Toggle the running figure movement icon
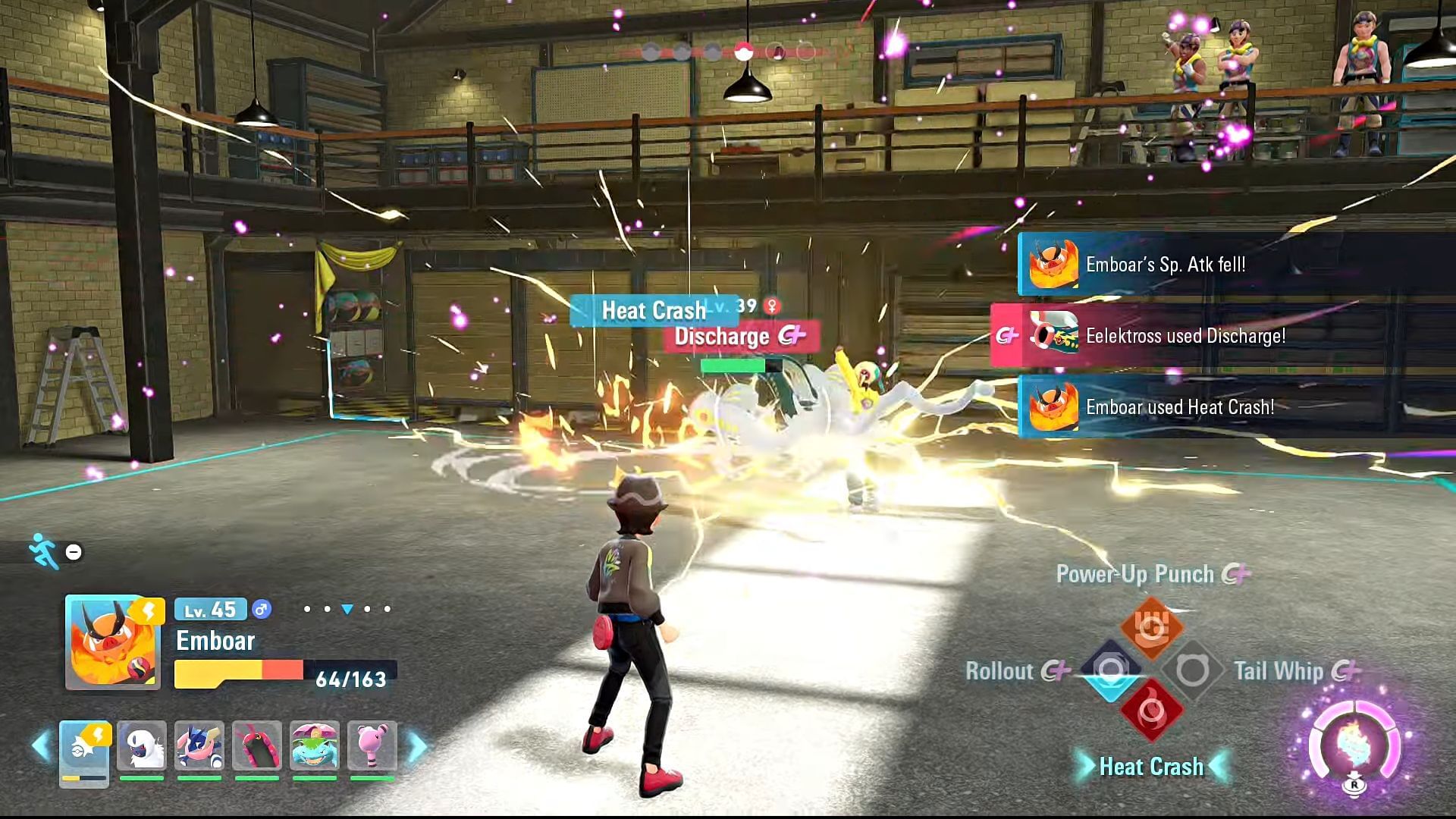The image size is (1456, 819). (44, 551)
===============
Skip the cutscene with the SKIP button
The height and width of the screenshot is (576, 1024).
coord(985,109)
===============
→ **What needs to be done**: Retype the listing from the line with "Skip the cutscene with the SKIP button" to the line with "coord(985,109)", both lines included.

→ **Completed exercise**:
Skip the cutscene with the SKIP button
The height and width of the screenshot is (576, 1024).
coord(985,109)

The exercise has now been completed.